机构地区:[1]合肥市第二人民医院普外科,安徽合肥230001

出  处:《中国普外基础与临床杂志》2016年第11期1370-1374,共5页Chinese Journal of Bases and Clinics In General Surgery

摘  要:目的 评估结直肠漏评分(CLS)系统预测左半结直肠癌切除术后吻合口漏的临床应用价值。方法回顾性分析我院2010年1月至2014年12月期间收治的310例行结直肠癌根治术并Ⅰ期吻合患者的临床资料,通过单因素分析术后吻合口漏发生的危险因素。应用受试者操作特征(ROC)曲线分析CLS系统预测左半结直肠癌患者术后吻合口漏发生的灵敏度和特异度。结果 310例患者中,有14例(4.5%)术后发生了吻合口漏。发生吻合口漏患者的CLS为(14.21±5.76)分,296例未发生吻合口漏患者的CLS为(4.43±3.36)分,前者明显高于后者,差异有统计学意义(t=9.474,P=0.000)。ROC曲线分析得出CLS系统预测吻合口漏的灵敏度为92.9%,特异度为88.6%,AUC为0.957(95%CI为0.924~0.991),最佳诊断值为10(约登指数为0.867)。单因素分析结果显示,吻合口漏的发生率与左半结直肠癌患者的年龄、术前血红蛋白水平、肠梗阻状态及失血量有关(P〈0.05)。结论 CLS系统对左半结直肠癌切除术后吻合口漏的发生有较好的临床预测价值,但仍需要大样本、多中心、前瞻性的随机对照研究来验证CLS系统的临床应用价值。
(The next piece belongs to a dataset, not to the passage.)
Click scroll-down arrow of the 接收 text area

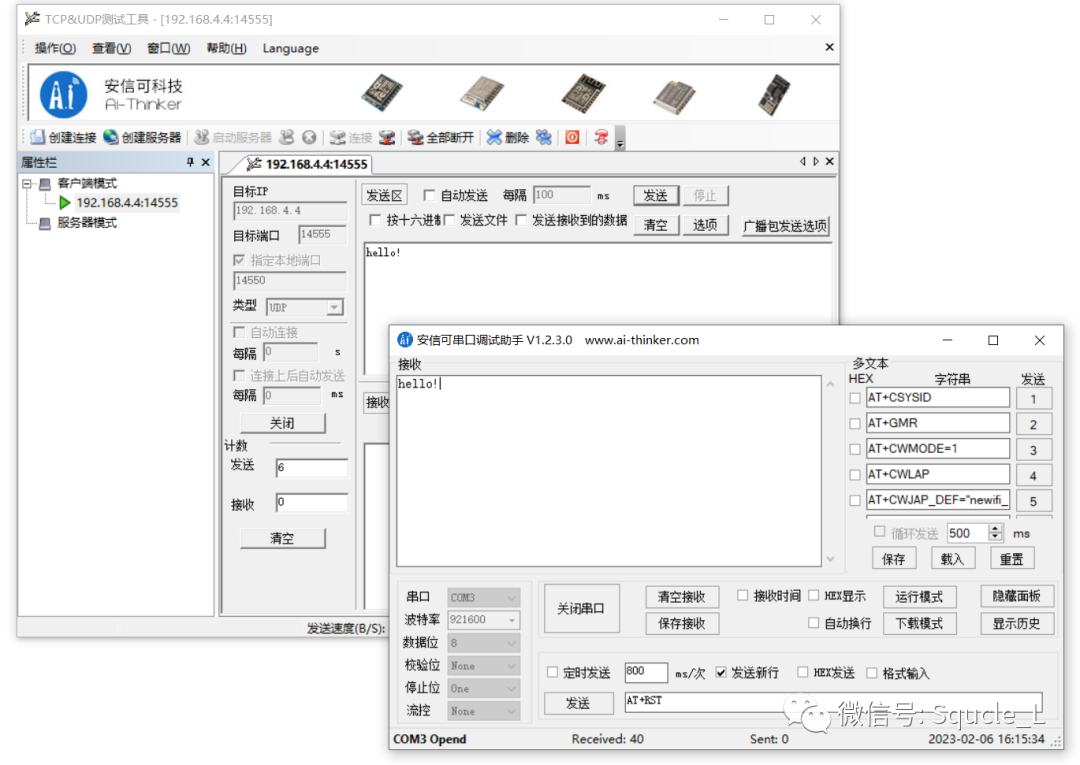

Objective To evaluate clinical value of colon leakage score (CLS), a preoperative predictive scoring system, for risk of anastomotic leakage after left-sided colorectal cancer surgery. Methods The clinical data of 310 patients who underwent left-sided colorectal cancer surgery from January 2010 to December 2014 were studied retrospectively. Risk factors for postoperative anastomotic leakage were analyzed by univariate analysis. The sensitivity and specificity of CLS system were determined by receiver operating characteristic (ROC) curve analysis. Results a total of 14 patients were diagnosed as anastomotic leakage. The point of CLS for the patients with anastomotic leakage was significantly higher than that for the patients without anastomotic leakage (14.21±5.76 versus 4.43±3.36, t=9.474, P=0.000). The results of ROC curve analysis showed that the sensitivity and specificity of the CLS system were 92.9% and 88.6%, respectively. The area under the curve was 0.957 (95% CI 0.92±0.991). The best cut offvalue of CLS was 10 (The Youden index was 0.867). The results of univariate analysis showed that the age, preoperative hemoglobin level, status of intestinal obstruction, and blood loss were associated with postoperative anastomotic leakage (P〈0.05). Conclusions The preoperative predictive score system CLS could accurately predict occurrence of anastomotic leakage. While large, multicenter prospective randomized controlled trial is still needed to further confirm it.